Il y a en quantité non négligeable, des Français d’origine asiatique qui sont prêts à voter pour la candidate frontiste. J’ai pu recueillir les confidences de ces électeurs. Sans l’aide de mon faciès, elles ne se seraient pas confiées. Leur leitmotiv : l’exaspération et l’insécurité. De plus l’effet « Marine » à un impact plus positif que l’effet « Jean-Marie » pour elles.

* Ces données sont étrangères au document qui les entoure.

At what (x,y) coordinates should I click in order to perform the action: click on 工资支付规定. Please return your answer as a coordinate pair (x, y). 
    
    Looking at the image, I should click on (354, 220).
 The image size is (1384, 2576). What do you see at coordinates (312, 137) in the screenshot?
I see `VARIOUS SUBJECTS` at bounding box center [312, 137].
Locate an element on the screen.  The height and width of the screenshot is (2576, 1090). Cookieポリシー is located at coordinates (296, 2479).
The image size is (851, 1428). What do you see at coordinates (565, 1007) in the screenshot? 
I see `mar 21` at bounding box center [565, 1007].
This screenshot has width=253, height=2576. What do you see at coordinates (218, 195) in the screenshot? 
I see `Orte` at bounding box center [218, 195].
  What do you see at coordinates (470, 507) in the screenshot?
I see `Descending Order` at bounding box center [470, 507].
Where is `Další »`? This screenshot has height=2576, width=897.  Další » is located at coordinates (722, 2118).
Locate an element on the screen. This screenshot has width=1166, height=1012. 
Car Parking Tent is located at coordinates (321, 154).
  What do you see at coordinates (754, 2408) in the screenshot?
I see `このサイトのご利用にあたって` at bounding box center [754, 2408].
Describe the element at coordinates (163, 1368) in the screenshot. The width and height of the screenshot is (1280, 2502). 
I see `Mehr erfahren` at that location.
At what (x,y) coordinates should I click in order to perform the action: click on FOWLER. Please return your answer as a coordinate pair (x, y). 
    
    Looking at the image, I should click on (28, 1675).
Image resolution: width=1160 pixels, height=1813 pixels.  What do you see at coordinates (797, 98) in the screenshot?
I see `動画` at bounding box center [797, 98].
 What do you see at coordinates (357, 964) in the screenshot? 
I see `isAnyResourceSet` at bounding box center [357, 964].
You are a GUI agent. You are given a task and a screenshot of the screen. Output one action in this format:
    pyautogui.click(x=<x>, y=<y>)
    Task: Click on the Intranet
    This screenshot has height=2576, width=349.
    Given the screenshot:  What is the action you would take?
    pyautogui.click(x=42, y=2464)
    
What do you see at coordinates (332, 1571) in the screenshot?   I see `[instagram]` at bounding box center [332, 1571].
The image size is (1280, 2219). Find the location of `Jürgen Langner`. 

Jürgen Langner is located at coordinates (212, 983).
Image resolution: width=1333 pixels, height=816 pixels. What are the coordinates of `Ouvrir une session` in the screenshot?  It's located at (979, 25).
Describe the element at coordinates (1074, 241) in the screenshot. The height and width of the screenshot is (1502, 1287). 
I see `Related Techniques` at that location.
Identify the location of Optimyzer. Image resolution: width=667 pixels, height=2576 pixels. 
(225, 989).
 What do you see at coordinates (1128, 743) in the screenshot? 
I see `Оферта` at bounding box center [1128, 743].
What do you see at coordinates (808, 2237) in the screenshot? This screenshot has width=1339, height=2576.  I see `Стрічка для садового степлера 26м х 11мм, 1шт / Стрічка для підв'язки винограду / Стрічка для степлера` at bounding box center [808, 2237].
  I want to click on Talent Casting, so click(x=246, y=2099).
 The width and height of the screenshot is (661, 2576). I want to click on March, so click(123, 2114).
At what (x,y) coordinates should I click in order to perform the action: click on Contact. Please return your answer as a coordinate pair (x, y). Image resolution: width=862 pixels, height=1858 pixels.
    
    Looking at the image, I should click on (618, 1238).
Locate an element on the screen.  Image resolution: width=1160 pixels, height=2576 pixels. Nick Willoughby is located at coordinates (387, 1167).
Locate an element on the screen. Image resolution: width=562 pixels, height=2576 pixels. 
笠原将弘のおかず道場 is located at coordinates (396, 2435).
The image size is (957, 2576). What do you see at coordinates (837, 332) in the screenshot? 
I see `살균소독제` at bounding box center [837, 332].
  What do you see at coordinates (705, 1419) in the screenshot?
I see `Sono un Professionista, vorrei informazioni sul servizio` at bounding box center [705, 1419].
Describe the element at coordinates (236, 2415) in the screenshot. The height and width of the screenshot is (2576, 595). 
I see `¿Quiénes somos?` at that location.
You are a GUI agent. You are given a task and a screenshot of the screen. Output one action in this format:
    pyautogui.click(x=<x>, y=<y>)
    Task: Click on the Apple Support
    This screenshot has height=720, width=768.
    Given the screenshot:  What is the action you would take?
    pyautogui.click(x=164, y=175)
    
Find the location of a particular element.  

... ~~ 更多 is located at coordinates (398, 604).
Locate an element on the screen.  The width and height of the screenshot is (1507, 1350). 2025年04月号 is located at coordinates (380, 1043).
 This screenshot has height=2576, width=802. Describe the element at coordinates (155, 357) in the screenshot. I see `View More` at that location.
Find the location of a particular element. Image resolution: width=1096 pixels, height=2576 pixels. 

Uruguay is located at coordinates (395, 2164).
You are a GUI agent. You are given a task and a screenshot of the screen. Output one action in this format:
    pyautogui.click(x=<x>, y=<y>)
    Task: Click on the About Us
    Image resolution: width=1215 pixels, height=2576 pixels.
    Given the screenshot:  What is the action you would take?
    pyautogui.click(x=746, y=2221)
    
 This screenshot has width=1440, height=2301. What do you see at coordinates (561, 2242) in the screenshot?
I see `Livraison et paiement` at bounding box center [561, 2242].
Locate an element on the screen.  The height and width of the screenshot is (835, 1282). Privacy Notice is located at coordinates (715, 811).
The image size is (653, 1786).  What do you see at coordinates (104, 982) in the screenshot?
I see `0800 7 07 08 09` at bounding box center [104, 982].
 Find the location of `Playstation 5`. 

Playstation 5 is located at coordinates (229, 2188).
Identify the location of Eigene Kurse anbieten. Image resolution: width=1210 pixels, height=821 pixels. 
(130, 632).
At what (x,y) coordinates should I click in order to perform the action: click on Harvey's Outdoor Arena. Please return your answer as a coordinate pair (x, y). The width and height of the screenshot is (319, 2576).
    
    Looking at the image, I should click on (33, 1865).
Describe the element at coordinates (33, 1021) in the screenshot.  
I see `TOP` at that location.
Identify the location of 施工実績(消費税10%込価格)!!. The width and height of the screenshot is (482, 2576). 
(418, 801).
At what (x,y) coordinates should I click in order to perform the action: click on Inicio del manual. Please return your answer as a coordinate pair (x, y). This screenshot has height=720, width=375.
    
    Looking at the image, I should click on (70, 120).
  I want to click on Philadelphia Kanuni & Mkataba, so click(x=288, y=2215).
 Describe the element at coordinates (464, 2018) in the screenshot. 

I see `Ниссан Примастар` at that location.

C’est le cas de Mony*, un commerçant de 45 ans, d’origine chinoise Teochew (des Chinois qui viennent de l’Asie du Sud-Est), naturalisé français il y a plus de vingt ans. Habituellement il ne vote pas, la politique ce n’est pas son trip. Lui pense plutôt à faire sa vie entre son boulot et les bars PMU. Sauf que cette année, Mony « pense » qu’il va voter. Et il sait déjà pour qui : « Marine Le Pen est moins effrayante que son père. Jamais je n’aurais pu voter pour lui. Si je vais voter pour la première fois cette année, c’est que j’en ai marre de la délinquance. Je me suis déjà fait agresser plusieurs fois par des Noirs et des Arabes et j’en peux plus ».

Il se remémore sa dernière agression en décembre dernier : « J’étais dans l’épicerie d’un ami, quand ils sont entrés dans le magasin pour prendre à boire. Déjà, ils sont rentrés en faisant plein de bruit, et ensuite j’en ai vu un mettre quelque chose dans ses poches. Je lui ai demandé de me montrer ses poches mais lui et ses copains m’ont insulté. Ensuite ils sont partis en courant et au passage il y en a un qui m’a mis un gros coup de pied au dos et je suis tombé par terre. J’en ai marre de les voir faire leurs conneries et embêter les gens. Il faut faire quelque chose sinon ça va être pire ». Pour lui, Marine Le Pen « ce sera toujours mieux que Sarkozy en matière de sécurité ». Même s’il ne connaît pas du tout son programme et qu’il ne suit pas ses meetings.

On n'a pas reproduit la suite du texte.